Years after he died, David uncovered evidence of Lee Roy’s faith – a photograph of Herron worshipping his God in Heaven in a place that looked like Hell. David wrote about how Lee Roy hitched a ride on a resupply chopper, and flew over enemy territory to Fire Support Base Razor to attend Sunday service.
At Freedom Alliance, we honor fallen service members by providing college scholarships to their children. Many of these kids lost their dads when they were too young to remember. They come to know their fathers the same way I’ve come to know Lee Roy – through pictures and stories. You can also remember a person by the notes they leave behind.

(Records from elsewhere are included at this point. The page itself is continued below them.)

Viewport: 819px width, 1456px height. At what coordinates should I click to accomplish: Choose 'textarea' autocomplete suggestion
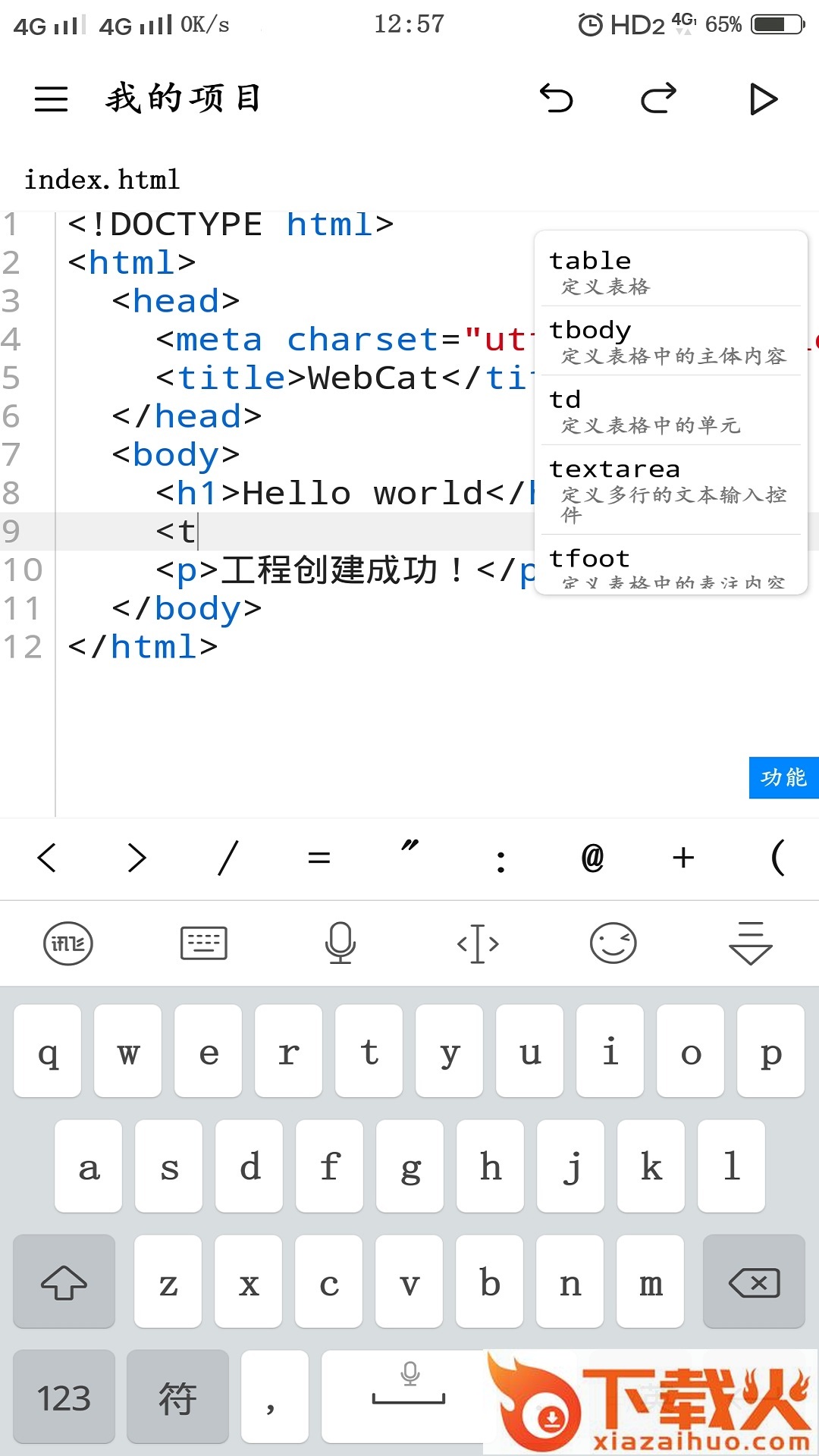pos(670,489)
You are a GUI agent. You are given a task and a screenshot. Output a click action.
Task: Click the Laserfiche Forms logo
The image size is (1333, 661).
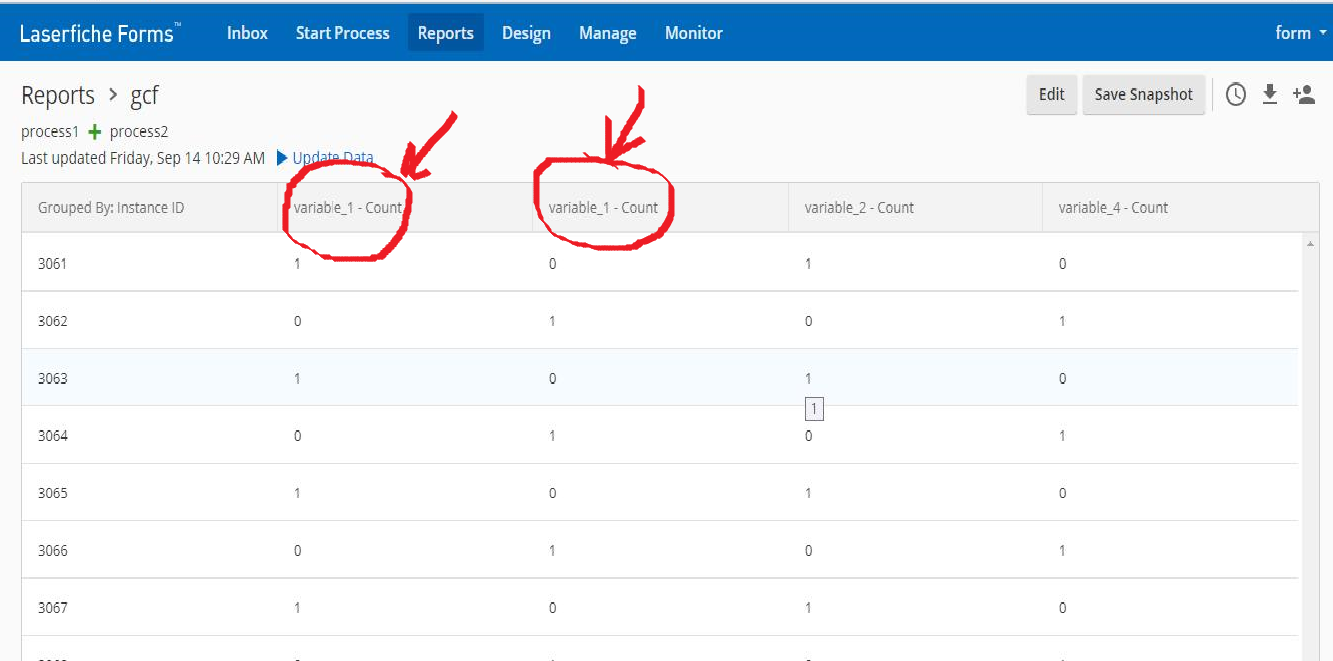point(99,33)
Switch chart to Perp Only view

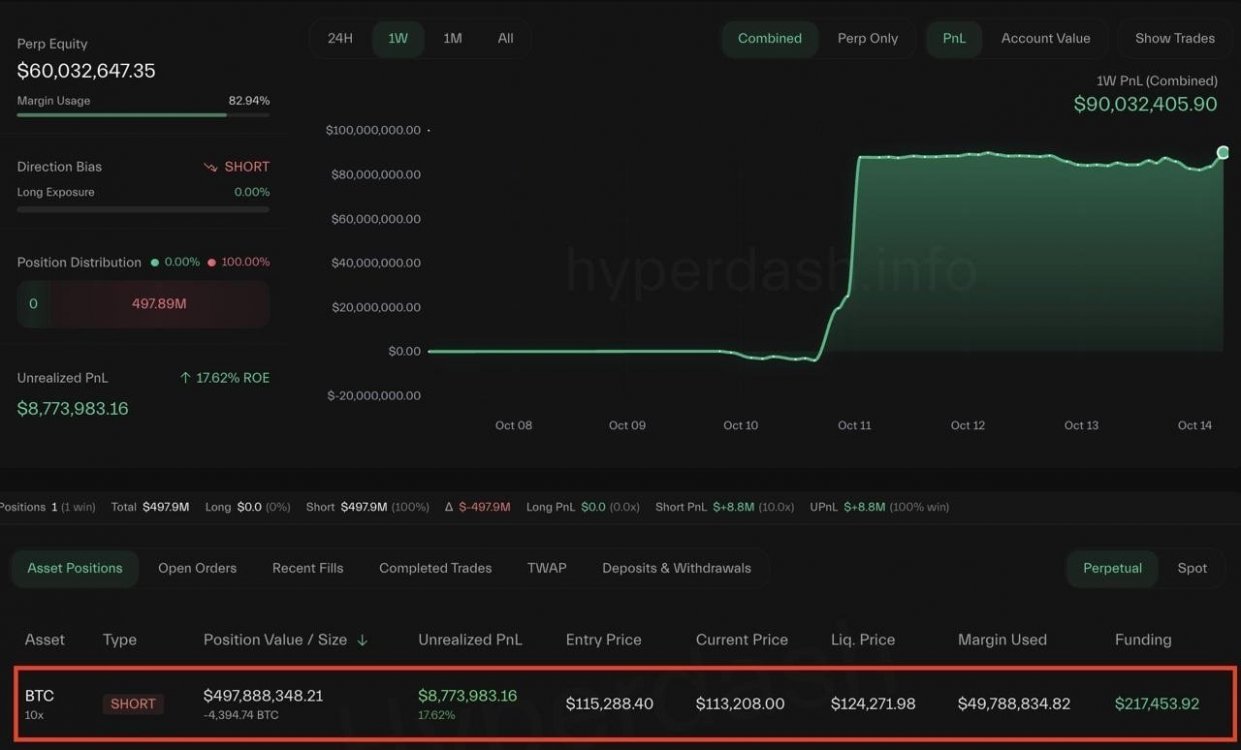coord(867,39)
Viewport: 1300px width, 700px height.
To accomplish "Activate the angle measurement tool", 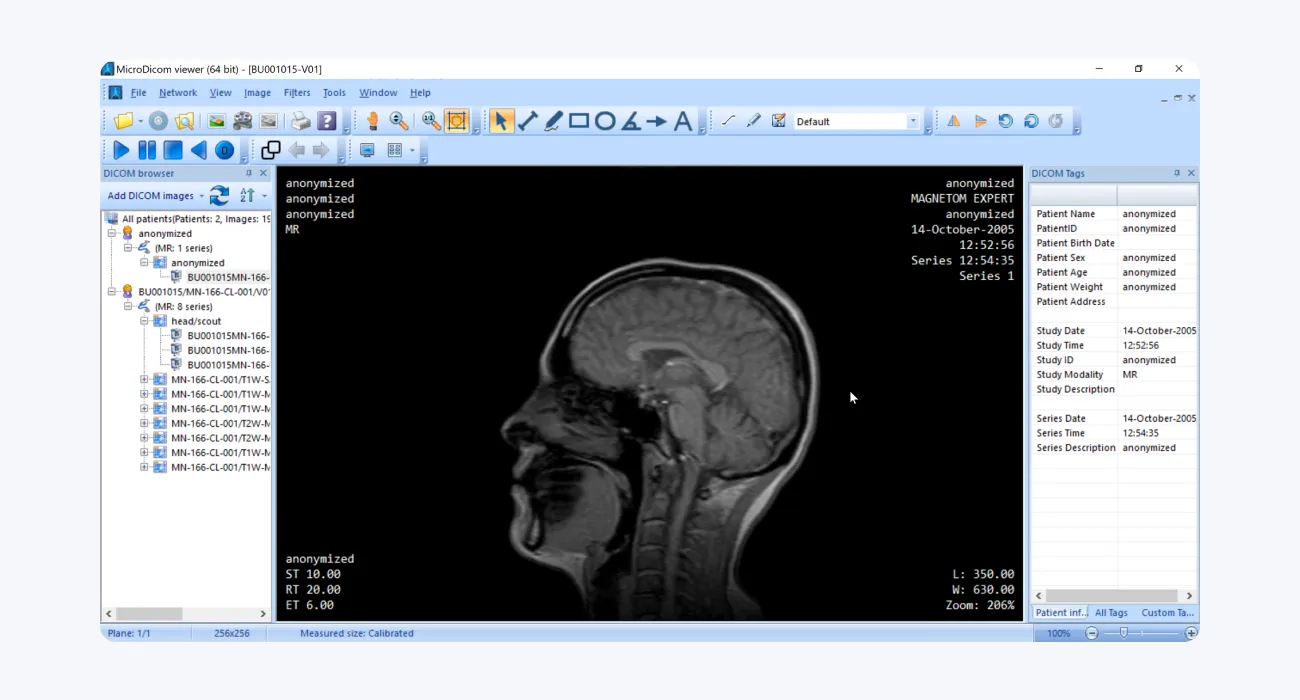I will point(631,120).
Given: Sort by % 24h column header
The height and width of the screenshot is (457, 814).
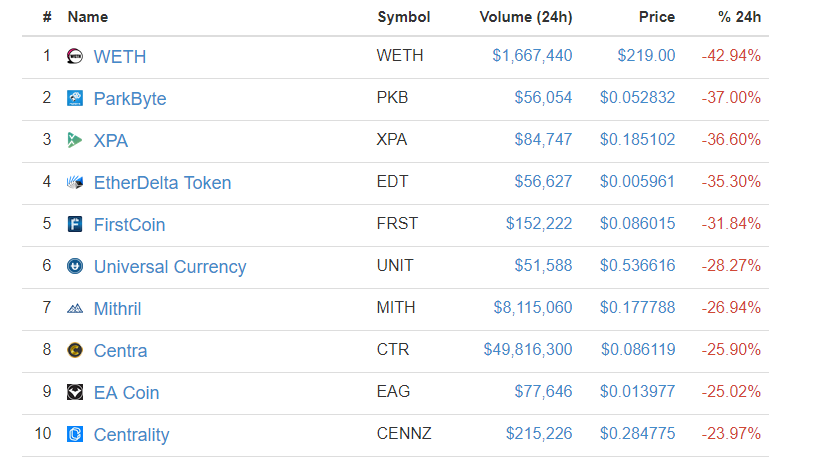Looking at the screenshot, I should coord(739,17).
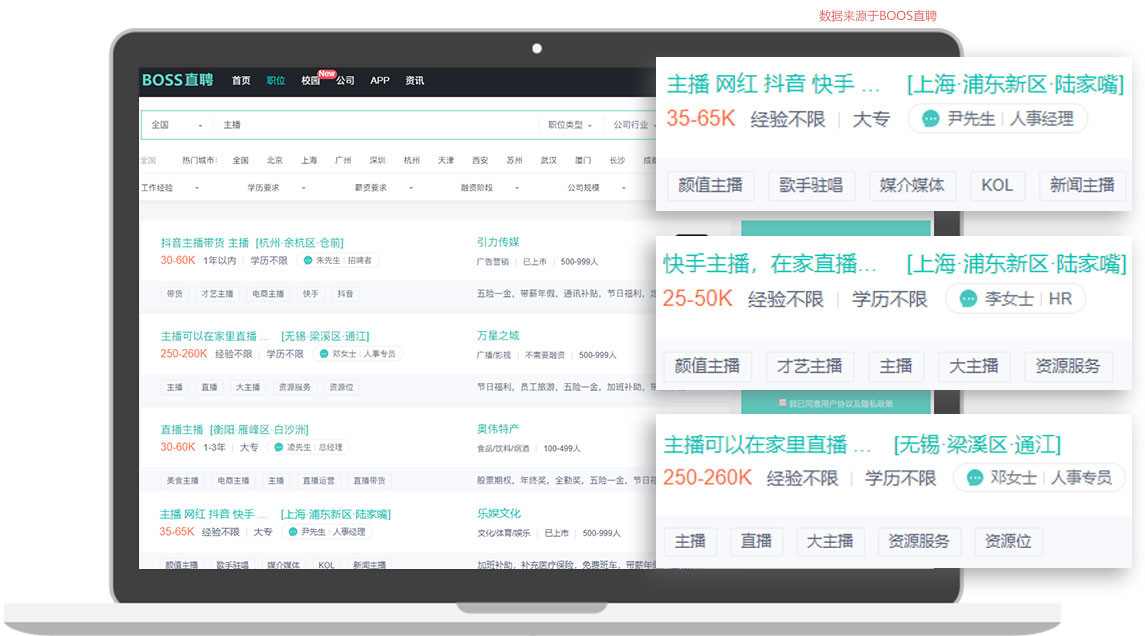Switch to the 资讯 nav tab
This screenshot has width=1145, height=636.
414,81
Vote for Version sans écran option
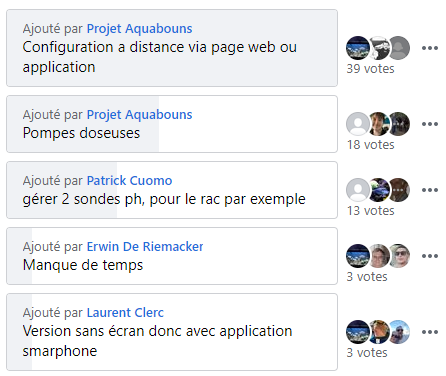This screenshot has height=376, width=446. (172, 332)
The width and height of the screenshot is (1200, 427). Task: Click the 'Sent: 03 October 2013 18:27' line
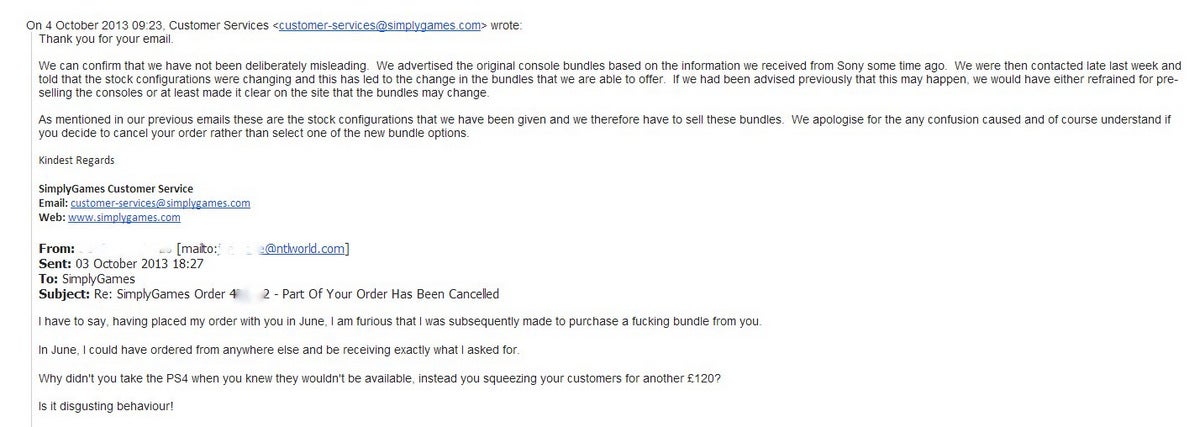tap(121, 264)
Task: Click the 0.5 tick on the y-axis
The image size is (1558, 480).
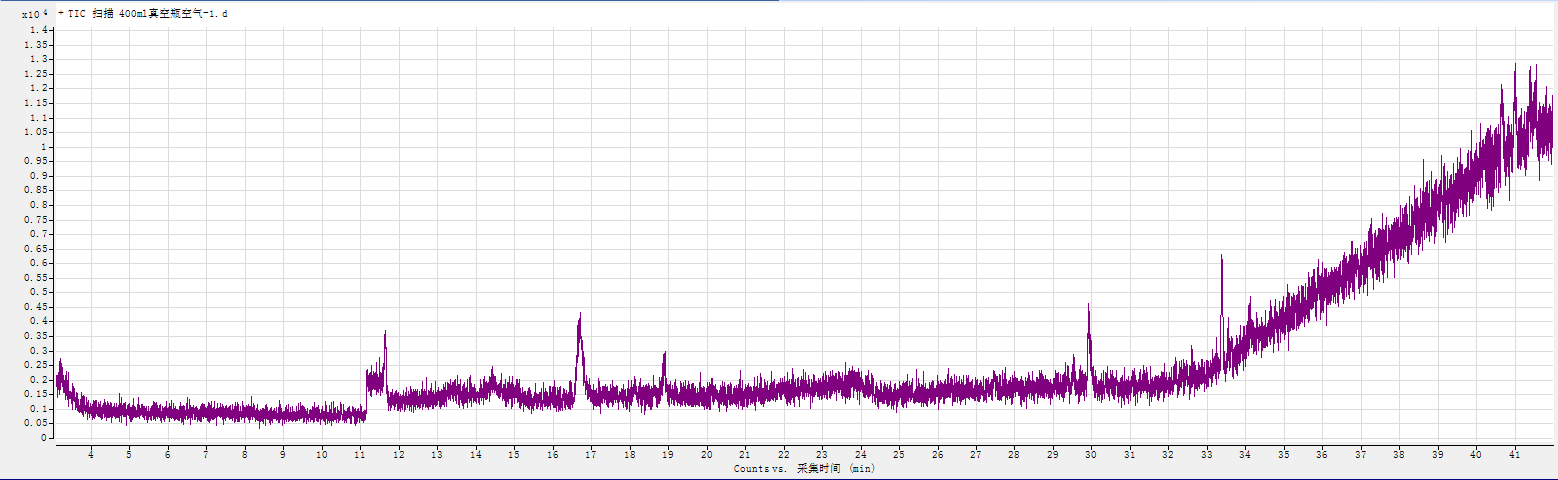Action: coord(39,293)
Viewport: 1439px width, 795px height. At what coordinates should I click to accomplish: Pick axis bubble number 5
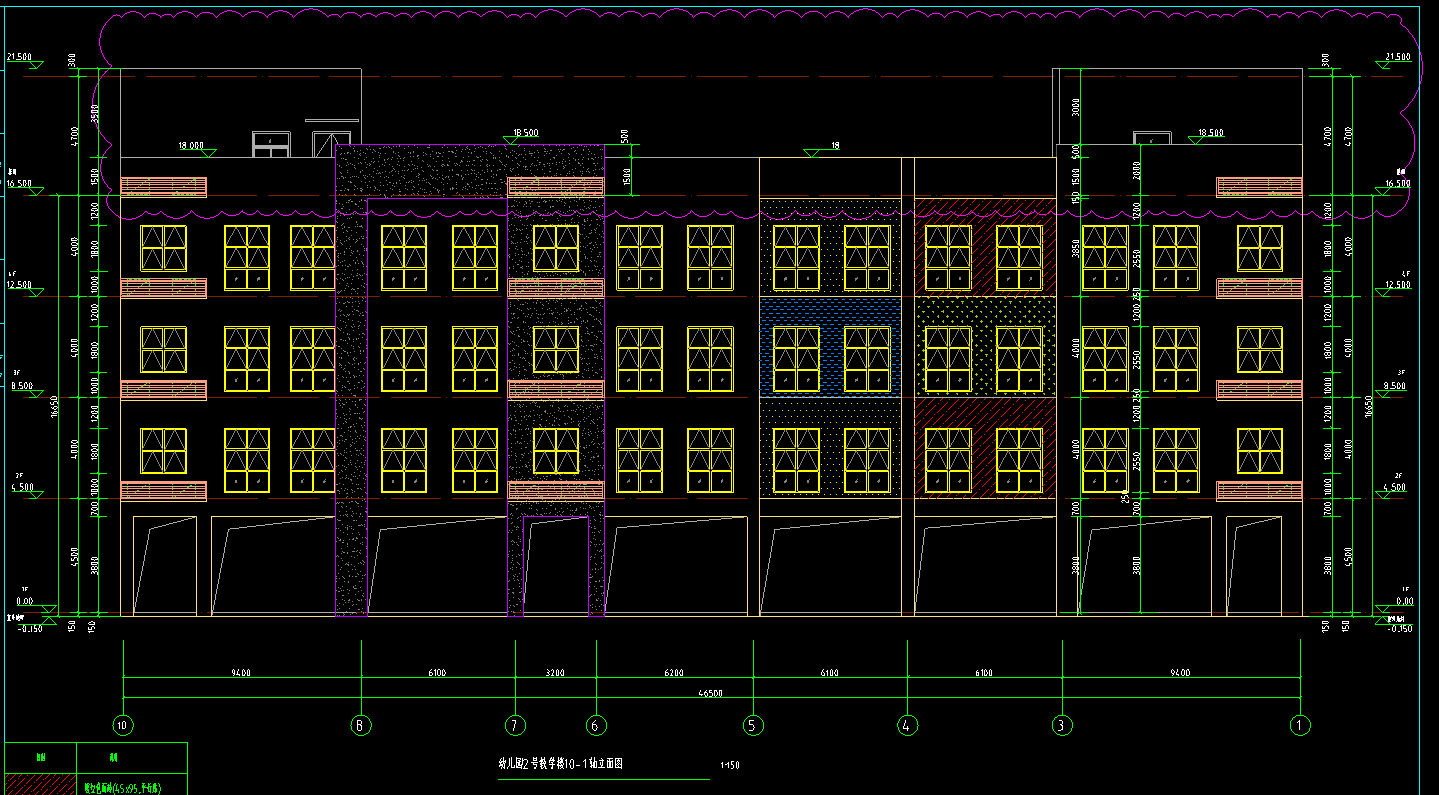click(x=751, y=725)
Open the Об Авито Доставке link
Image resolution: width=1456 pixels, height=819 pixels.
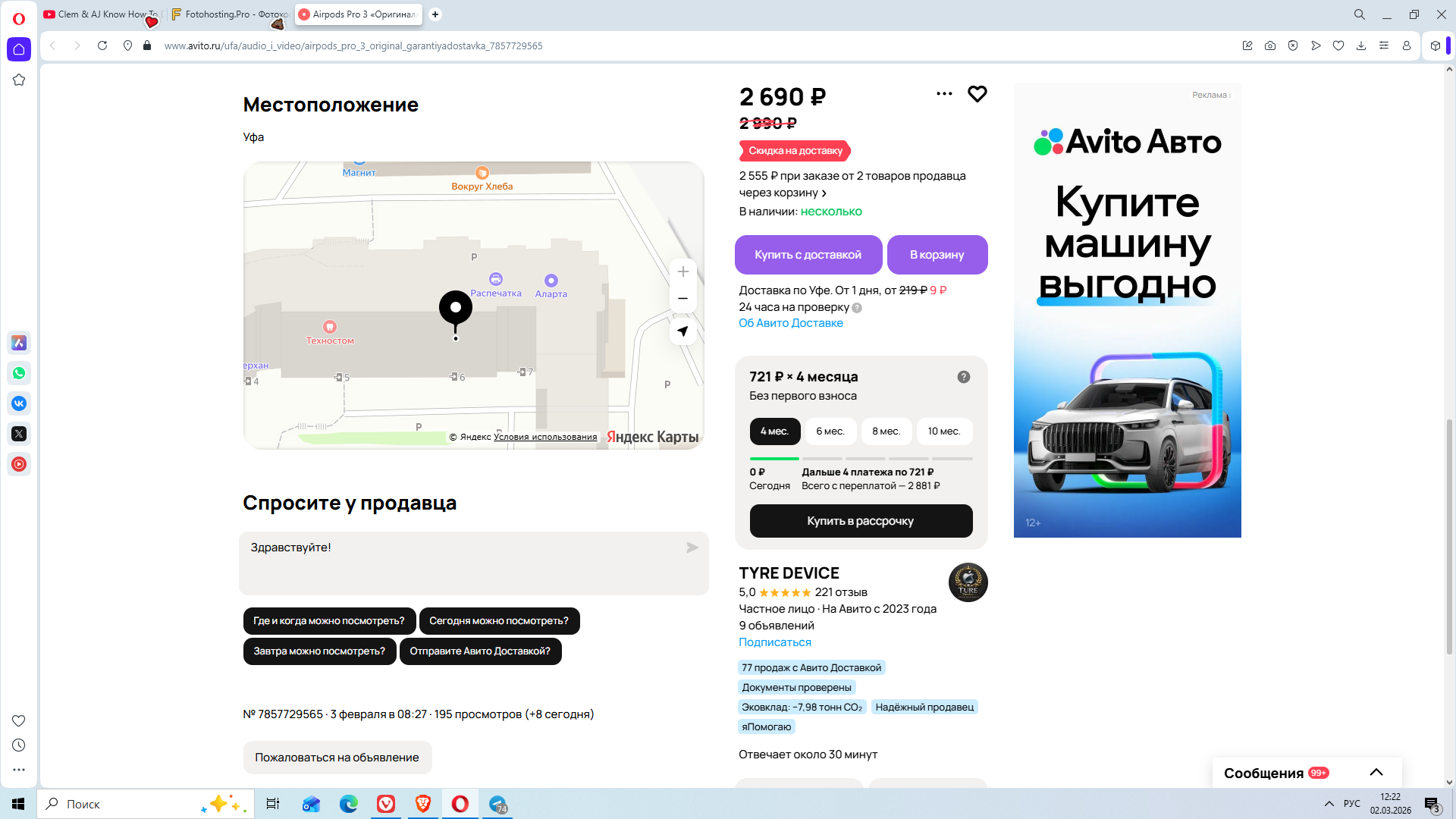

In his book, David includes a copy of the letter Lee Roy left for his Mother and Daddy in case he didn’t come home. “When you read this I’ll be dead or missing in action,” Lee Roy wrote, and went on to thank them for being “such wonderful parents,” and apologizing that his death would cause them “grief and sadness.” He told his parents:
“Please believe me when I say I have no regrets. I was given the best parents that a child could have. I was taught to love God and our country, and since it was God’s will that I die young, I’m proud to die as a Marine defending America.”
Yes, Lee Roy had great parents. He was also blessed to have the friendship of David Nelson. Lee Roy died for the country he loved, and 50 years later David still loves the friend he lost. May God Bless them both.
Tom Kilgannon is the President of Freedom Alliance, a nonprofit organization that provides support to America’s military families and advocates for a strong national defense.